• _Exercise text_

    From the small amount of detail you provided - perhaps your family would be more of a challenge than a support being so close them especially once you have children? 
  • As someone who has no desire to leave my hometown, take this for what it's worth...

    You have to do what is right for your and your family.  And, by "family" I mean you and your husband (and future kids, if that happens).  Decide what kind of life you want.  Do you want the climate and the ability to do all the things you can do when living in the south?  Or, do you want your kids to grow up near their grandparents?  What if you don't end up having kids?  What would you do then?

    And, remember, you can always change your mind later.  If you decide to stay in Florida for now, but in five years you decide you want to be closer to your family, then you can move back north at that time.  You don't have to make this a permanent decision.

  • Are you sure that your parents are going to remain where they are?  When my parents retired, they moved out of state.
  • How long have you been in Florida?  You love the winter - you might not like the summer so much!

• _Activity list_
a – From the advice about where to live, copy out the passage from "From the small" up to and including "you have children?".
b – Answer these questions from the advice about where to live:
(i) Which state is named as the place the reader might stay for now?
(ii) What did one writer's parents do when they retired?
(iii) Which season does the reader love, according to the last line of the advice?

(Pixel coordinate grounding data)
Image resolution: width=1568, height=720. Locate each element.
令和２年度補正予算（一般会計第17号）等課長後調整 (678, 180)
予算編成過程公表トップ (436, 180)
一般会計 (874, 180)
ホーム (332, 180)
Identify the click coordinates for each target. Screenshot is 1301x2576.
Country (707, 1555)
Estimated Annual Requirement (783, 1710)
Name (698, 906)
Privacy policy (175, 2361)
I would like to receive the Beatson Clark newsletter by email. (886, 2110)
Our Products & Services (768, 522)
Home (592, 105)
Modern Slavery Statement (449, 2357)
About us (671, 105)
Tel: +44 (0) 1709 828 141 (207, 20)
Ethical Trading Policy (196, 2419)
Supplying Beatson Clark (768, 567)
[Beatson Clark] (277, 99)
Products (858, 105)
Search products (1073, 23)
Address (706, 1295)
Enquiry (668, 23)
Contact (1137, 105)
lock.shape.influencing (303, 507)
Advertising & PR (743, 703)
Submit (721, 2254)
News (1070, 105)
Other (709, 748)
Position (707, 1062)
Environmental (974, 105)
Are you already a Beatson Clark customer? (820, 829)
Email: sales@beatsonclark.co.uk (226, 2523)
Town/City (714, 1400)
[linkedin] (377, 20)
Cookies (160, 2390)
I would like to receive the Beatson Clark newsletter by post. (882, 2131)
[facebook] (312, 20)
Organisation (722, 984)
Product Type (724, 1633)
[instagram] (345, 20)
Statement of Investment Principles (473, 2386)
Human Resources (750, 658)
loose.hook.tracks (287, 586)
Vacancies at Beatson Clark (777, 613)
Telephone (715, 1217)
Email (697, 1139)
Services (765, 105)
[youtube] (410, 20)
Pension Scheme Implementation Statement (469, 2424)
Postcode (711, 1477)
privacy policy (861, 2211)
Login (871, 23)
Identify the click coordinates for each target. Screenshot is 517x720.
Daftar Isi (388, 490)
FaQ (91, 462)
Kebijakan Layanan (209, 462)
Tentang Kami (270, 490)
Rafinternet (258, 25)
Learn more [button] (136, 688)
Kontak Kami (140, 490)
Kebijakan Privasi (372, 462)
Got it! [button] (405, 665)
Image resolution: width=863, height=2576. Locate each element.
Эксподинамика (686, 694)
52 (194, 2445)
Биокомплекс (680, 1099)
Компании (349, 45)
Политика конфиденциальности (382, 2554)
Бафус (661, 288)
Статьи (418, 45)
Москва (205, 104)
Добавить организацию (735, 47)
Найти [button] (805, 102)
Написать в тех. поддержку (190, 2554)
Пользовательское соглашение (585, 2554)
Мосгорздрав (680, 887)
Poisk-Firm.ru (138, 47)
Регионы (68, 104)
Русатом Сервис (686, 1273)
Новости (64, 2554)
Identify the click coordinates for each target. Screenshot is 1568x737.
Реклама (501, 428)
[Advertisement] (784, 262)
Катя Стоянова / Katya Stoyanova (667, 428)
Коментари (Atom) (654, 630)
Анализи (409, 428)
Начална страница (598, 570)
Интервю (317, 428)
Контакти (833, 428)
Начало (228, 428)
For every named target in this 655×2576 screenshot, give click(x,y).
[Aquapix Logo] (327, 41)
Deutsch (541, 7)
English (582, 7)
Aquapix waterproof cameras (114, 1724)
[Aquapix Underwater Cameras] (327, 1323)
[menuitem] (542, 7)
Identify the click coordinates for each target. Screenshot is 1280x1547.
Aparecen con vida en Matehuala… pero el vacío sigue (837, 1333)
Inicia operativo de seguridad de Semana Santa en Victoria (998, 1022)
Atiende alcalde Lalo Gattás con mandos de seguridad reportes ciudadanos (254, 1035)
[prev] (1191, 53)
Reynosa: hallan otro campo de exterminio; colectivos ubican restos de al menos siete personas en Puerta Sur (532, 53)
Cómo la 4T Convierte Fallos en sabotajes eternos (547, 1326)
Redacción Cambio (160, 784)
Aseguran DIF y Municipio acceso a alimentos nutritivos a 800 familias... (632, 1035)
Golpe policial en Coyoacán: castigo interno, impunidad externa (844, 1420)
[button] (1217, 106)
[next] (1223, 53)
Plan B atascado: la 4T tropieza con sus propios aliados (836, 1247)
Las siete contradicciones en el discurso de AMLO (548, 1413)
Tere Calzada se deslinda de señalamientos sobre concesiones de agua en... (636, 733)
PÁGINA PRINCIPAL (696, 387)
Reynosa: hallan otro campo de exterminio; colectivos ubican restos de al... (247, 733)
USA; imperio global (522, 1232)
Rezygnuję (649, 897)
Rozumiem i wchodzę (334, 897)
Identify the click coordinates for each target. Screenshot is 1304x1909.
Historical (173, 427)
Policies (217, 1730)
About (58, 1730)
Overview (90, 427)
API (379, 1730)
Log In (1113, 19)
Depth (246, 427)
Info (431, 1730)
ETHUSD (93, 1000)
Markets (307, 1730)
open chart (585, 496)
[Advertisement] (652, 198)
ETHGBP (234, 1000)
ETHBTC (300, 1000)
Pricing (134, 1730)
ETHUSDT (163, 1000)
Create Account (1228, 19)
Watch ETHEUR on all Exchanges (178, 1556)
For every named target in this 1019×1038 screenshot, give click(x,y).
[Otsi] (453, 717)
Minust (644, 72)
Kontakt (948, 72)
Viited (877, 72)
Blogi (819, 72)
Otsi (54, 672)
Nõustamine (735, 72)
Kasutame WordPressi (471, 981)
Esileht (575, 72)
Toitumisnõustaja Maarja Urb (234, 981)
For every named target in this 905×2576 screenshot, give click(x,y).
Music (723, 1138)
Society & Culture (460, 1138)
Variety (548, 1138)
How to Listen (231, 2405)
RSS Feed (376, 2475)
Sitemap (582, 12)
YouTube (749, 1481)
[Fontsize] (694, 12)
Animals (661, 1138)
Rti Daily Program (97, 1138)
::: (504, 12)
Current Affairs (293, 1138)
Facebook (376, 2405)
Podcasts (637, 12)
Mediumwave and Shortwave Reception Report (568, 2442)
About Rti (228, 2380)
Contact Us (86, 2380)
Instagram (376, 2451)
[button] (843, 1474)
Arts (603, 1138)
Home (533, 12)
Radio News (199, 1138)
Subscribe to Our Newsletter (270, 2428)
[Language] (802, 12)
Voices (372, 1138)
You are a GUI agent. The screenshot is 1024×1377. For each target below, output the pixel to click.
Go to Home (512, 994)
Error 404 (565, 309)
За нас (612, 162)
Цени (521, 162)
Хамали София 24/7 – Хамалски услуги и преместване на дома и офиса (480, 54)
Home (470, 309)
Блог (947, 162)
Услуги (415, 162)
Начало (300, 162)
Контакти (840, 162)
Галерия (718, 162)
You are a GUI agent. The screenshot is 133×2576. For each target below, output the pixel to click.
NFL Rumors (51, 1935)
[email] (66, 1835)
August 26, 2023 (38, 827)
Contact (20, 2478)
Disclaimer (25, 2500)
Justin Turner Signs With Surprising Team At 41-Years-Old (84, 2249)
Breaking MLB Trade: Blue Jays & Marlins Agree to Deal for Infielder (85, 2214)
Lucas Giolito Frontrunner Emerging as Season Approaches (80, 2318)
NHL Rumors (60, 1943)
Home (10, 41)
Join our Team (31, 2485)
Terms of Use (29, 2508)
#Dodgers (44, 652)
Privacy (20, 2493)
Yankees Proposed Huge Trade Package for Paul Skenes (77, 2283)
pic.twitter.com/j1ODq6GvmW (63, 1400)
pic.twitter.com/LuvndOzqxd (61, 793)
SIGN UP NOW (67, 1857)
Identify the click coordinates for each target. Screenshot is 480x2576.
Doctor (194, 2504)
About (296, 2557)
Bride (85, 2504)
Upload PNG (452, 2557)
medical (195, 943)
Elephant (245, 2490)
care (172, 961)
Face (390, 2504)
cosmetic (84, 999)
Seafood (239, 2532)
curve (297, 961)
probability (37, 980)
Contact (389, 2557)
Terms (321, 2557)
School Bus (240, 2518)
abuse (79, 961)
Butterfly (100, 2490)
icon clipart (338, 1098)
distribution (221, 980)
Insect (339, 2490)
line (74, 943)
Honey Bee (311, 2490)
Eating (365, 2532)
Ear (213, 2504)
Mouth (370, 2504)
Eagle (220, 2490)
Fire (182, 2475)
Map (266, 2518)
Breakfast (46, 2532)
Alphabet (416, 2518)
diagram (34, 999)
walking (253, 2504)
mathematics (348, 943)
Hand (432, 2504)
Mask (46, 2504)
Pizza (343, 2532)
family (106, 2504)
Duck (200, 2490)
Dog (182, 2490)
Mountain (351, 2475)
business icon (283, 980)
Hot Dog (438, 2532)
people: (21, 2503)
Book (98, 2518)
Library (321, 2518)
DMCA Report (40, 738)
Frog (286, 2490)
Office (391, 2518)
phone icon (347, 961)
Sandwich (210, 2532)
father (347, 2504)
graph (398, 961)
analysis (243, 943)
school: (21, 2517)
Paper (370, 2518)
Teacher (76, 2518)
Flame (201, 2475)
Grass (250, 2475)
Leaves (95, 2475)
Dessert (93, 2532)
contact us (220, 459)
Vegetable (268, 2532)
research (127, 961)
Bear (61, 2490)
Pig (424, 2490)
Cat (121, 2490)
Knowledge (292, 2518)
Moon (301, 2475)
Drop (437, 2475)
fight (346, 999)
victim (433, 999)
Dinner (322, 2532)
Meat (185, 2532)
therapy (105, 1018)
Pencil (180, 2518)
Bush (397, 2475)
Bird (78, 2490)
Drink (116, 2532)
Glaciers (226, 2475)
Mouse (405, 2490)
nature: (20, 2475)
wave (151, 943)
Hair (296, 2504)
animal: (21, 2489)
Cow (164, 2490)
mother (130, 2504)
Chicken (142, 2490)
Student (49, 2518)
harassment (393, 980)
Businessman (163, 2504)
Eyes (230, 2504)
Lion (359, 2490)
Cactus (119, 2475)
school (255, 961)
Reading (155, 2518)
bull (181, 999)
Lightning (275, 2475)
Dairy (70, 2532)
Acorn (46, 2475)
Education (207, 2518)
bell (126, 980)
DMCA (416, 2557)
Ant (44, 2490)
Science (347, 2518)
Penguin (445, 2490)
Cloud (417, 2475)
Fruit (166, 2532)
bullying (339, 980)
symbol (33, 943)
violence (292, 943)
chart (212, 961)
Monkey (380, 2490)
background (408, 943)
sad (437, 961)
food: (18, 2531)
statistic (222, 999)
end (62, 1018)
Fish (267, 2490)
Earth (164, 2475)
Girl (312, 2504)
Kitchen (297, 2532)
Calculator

• _Results of the tasks_
a –
From the small amount of detail you provided - perhaps your family would be more of a challenge than a support being so close them especially once you have children?

b –
(i) Florida
(ii) They moved out of state.
(iii) Winter